Stored data.
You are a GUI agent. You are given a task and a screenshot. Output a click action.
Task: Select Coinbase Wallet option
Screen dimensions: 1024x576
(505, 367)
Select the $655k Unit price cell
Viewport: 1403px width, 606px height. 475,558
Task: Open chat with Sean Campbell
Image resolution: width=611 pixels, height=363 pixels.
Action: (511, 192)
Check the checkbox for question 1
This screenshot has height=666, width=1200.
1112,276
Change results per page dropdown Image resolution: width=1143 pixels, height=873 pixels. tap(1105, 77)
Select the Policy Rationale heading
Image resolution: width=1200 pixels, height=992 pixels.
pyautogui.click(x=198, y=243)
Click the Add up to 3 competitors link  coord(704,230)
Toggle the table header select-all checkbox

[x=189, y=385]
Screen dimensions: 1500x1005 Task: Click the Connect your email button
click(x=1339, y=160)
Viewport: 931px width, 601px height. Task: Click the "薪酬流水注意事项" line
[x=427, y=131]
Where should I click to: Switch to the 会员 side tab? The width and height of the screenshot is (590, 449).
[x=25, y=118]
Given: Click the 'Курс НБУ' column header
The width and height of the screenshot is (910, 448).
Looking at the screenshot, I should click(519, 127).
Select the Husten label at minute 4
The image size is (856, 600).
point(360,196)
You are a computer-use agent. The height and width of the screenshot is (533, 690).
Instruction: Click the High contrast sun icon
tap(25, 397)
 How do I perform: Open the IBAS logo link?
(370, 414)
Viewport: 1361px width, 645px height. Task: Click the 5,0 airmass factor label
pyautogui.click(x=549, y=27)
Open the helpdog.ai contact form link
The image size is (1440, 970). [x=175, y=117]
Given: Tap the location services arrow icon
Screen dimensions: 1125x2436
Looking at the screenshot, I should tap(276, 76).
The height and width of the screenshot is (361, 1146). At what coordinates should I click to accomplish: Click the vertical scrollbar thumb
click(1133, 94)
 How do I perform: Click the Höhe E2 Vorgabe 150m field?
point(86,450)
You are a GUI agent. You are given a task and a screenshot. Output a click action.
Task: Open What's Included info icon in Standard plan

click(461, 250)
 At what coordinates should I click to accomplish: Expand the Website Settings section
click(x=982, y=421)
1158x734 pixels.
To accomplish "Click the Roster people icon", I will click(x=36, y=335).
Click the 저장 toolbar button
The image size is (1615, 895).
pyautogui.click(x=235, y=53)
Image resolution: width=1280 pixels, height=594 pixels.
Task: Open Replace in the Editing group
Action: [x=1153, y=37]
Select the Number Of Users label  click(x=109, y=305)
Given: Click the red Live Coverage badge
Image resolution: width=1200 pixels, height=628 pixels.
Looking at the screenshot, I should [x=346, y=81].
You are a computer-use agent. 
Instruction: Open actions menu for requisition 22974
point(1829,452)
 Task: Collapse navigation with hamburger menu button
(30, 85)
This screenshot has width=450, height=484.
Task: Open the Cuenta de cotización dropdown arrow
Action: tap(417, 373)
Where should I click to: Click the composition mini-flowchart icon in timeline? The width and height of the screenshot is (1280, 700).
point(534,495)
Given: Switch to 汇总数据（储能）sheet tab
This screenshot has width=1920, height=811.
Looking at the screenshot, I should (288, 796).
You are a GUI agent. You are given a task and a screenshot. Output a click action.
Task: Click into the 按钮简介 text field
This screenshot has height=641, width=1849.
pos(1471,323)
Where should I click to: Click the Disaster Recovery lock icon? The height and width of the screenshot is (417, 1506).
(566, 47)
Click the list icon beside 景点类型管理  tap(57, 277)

PROBLEM REQUIREMENTS.
Please return all of the entries exactly as they were given.

ANSWER TO THE EXERCISE.
You are a GUI agent. You are given a task and a screenshot. Output a click action.
Task: Select Coinbase Wallet option
Screen dimensions: 1024x576
(505, 367)
Select the $655k Unit price cell
Viewport: 1403px width, 606px height. 475,558
Task: Open chat with Sean Campbell
Image resolution: width=611 pixels, height=363 pixels.
Action: (511, 192)
Check the checkbox for question 1
This screenshot has height=666, width=1200.
1112,276
Change results per page dropdown Image resolution: width=1143 pixels, height=873 pixels. tap(1105, 77)
Select the Policy Rationale heading
Image resolution: width=1200 pixels, height=992 pixels.
pyautogui.click(x=198, y=243)
Click the Add up to 3 competitors link  coord(704,230)
Toggle the table header select-all checkbox

[x=189, y=385]
Screen dimensions: 1500x1005 Task: Click the Connect your email button
click(x=1339, y=160)
Viewport: 931px width, 601px height. Task: Click the "薪酬流水注意事项" line
[x=427, y=131]
Where should I click to: Switch to the 会员 side tab? The width and height of the screenshot is (590, 449).
[x=25, y=118]
Given: Click the 'Курс НБУ' column header
The width and height of the screenshot is (910, 448).
Looking at the screenshot, I should click(519, 127).
Select the Husten label at minute 4
The image size is (856, 600).
point(360,196)
You are a computer-use agent. The height and width of the screenshot is (533, 690).
Instruction: Click the High contrast sun icon
tap(25, 397)
 How do I perform: Open the IBAS logo link?
(370, 414)
Viewport: 1361px width, 645px height. Task: Click the 5,0 airmass factor label
pyautogui.click(x=549, y=27)
Open the helpdog.ai contact form link
The image size is (1440, 970). [x=175, y=117]
Given: Tap the location services arrow icon
Screen dimensions: 1125x2436
Looking at the screenshot, I should tap(276, 76).
The height and width of the screenshot is (361, 1146). At what coordinates should I click to accomplish: Click the vertical scrollbar thumb
click(1133, 94)
 How do I perform: Click the Höhe E2 Vorgabe 150m field?
point(86,450)
You are a GUI agent. You are given a task and a screenshot. Output a click action.
Task: Open What's Included info icon in Standard plan

click(461, 250)
 At what coordinates should I click to accomplish: Expand the Website Settings section
click(x=982, y=421)
1158x734 pixels.
To accomplish "Click the Roster people icon", I will click(x=36, y=335).
Click the 저장 toolbar button
The image size is (1615, 895).
pyautogui.click(x=235, y=53)
Image resolution: width=1280 pixels, height=594 pixels.
Task: Open Replace in the Editing group
Action: [x=1153, y=37]
Select the Number Of Users label  click(x=109, y=305)
Given: Click the red Live Coverage badge
Image resolution: width=1200 pixels, height=628 pixels.
Looking at the screenshot, I should [x=346, y=81].
You are a computer-use agent. 
Instruction: Open actions menu for requisition 22974
point(1829,452)
 Task: Collapse navigation with hamburger menu button
(30, 85)
This screenshot has width=450, height=484.
Task: Open the Cuenta de cotización dropdown arrow
Action: tap(417, 373)
Where should I click to: Click the composition mini-flowchart icon in timeline? The width and height of the screenshot is (1280, 700).
point(534,495)
Given: Switch to 汇总数据（储能）sheet tab
This screenshot has width=1920, height=811.
Looking at the screenshot, I should (288, 796).
You are a GUI agent. You are given a task and a screenshot. Output a click action.
Task: Click into the 按钮简介 text field
This screenshot has height=641, width=1849.
pos(1471,323)
Where should I click to: Click the Disaster Recovery lock icon? The height and width of the screenshot is (417, 1506).
(566, 47)
Click the list icon beside 景点类型管理  tap(57, 277)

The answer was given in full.